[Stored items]
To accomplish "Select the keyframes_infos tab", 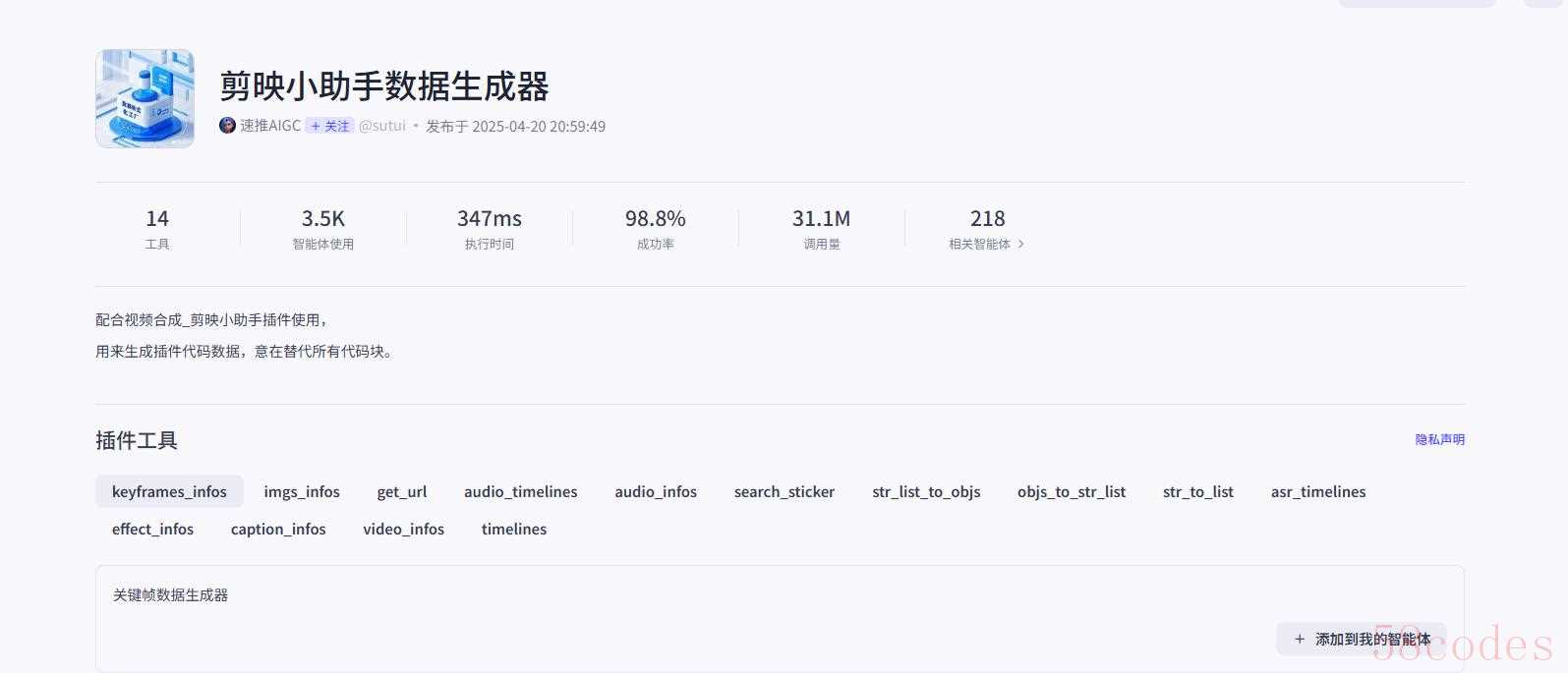I will (x=169, y=492).
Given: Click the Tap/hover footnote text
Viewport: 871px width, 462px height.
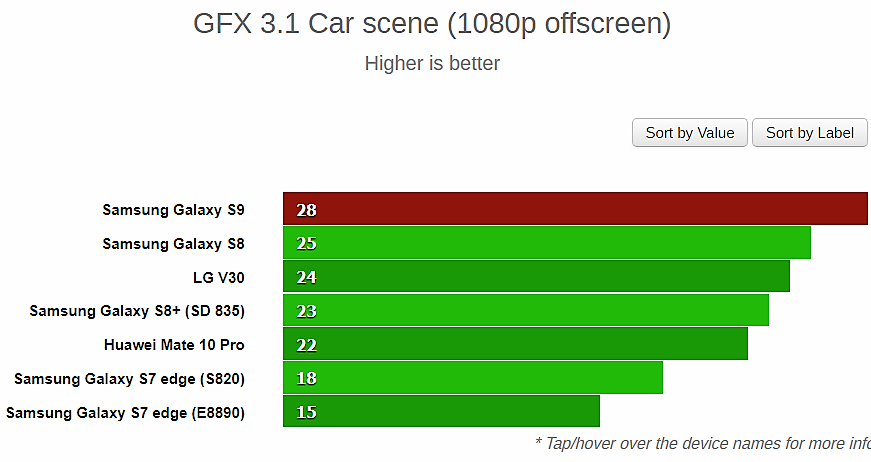Looking at the screenshot, I should (x=702, y=442).
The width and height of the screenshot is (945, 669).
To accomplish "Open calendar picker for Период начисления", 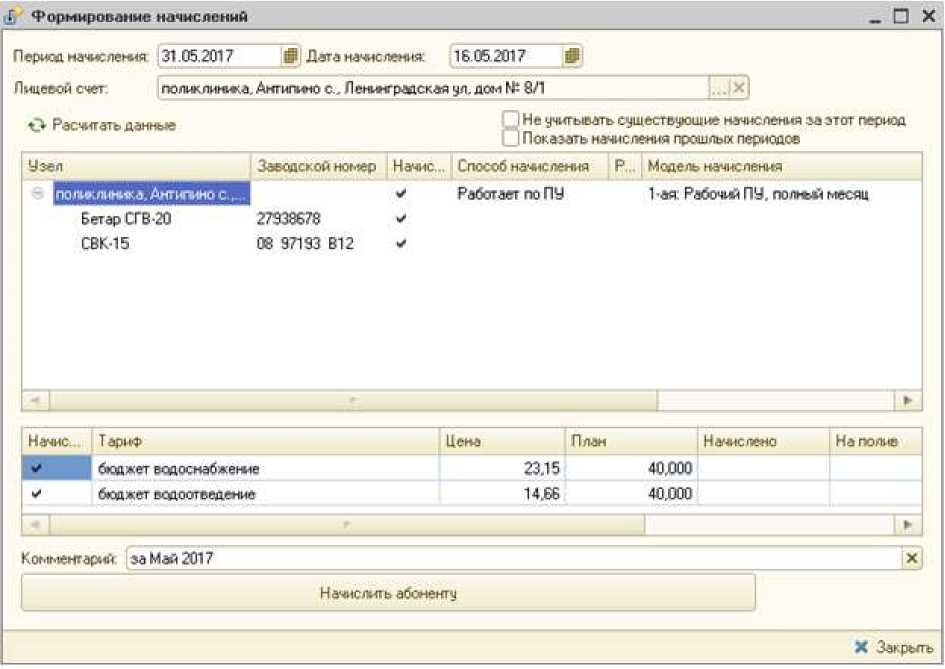I will point(291,56).
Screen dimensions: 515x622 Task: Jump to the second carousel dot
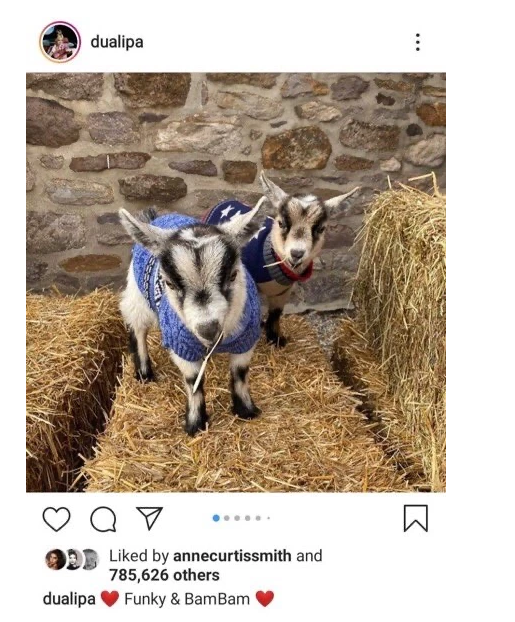[227, 518]
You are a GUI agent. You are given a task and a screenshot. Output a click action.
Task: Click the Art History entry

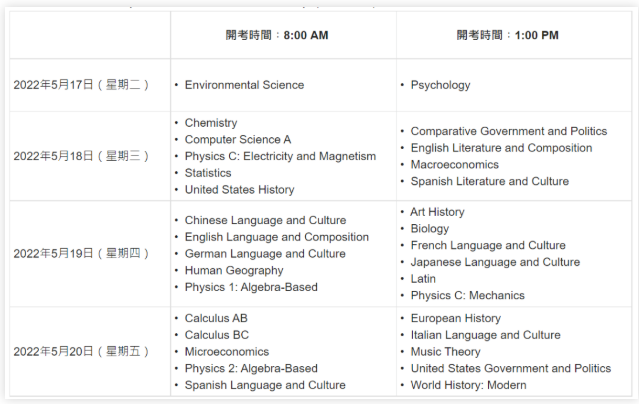point(437,212)
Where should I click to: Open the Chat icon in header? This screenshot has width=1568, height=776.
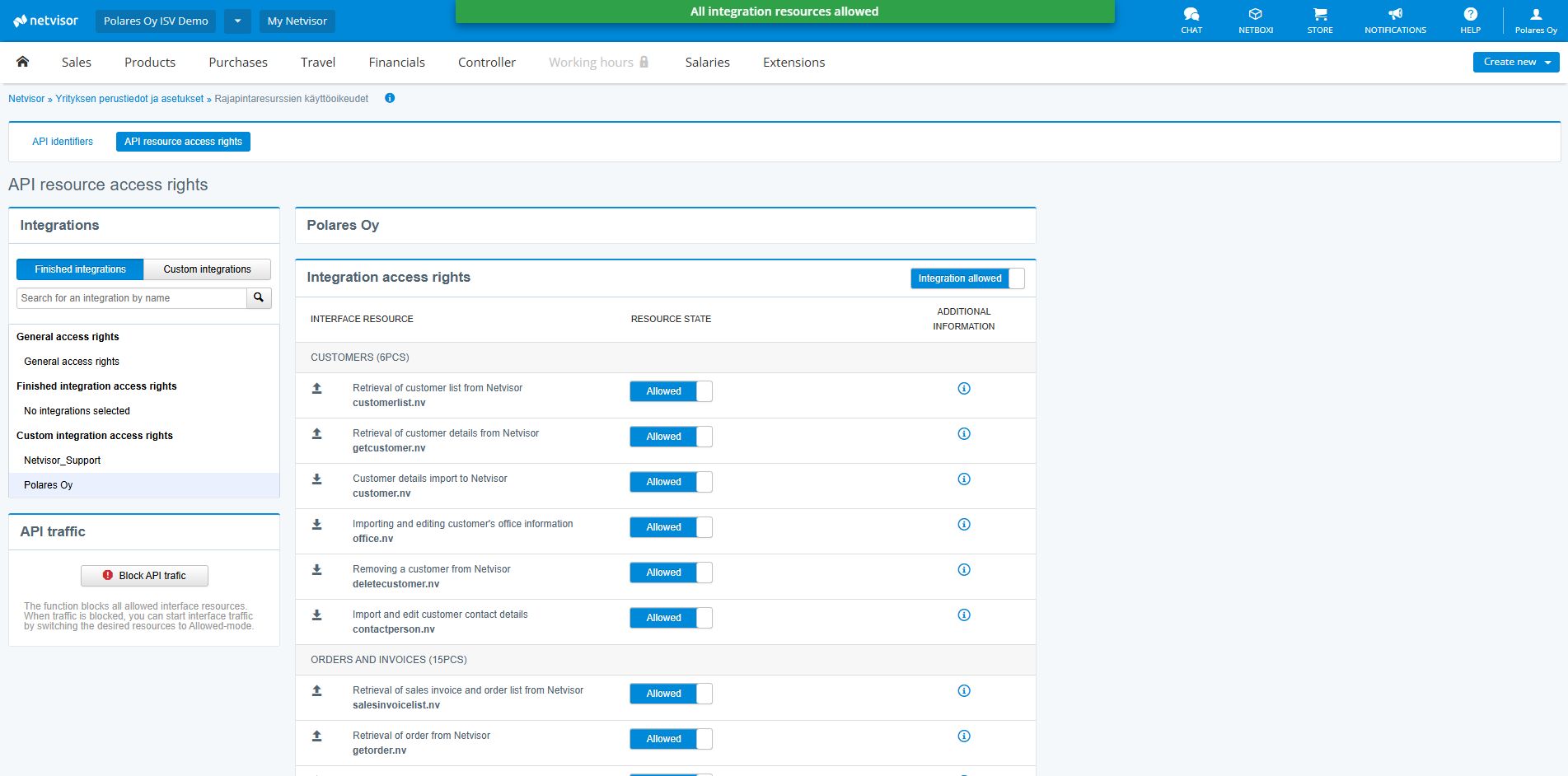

■ **Work required**: Every line from the one bearing "Screen dimensions: 515x622" through the end of the data above must be output exactly, and no picture may appear.

■ **Exercise result**:
Screen dimensions: 515x622 Task: Jump to the second carousel dot
[227, 518]
You are a GUI agent. You are given a task and a screenshot. Output a click action.
Task: Click the Art History entry

point(437,212)
Where should I click to: Open the Chat icon in header? This screenshot has width=1568, height=776.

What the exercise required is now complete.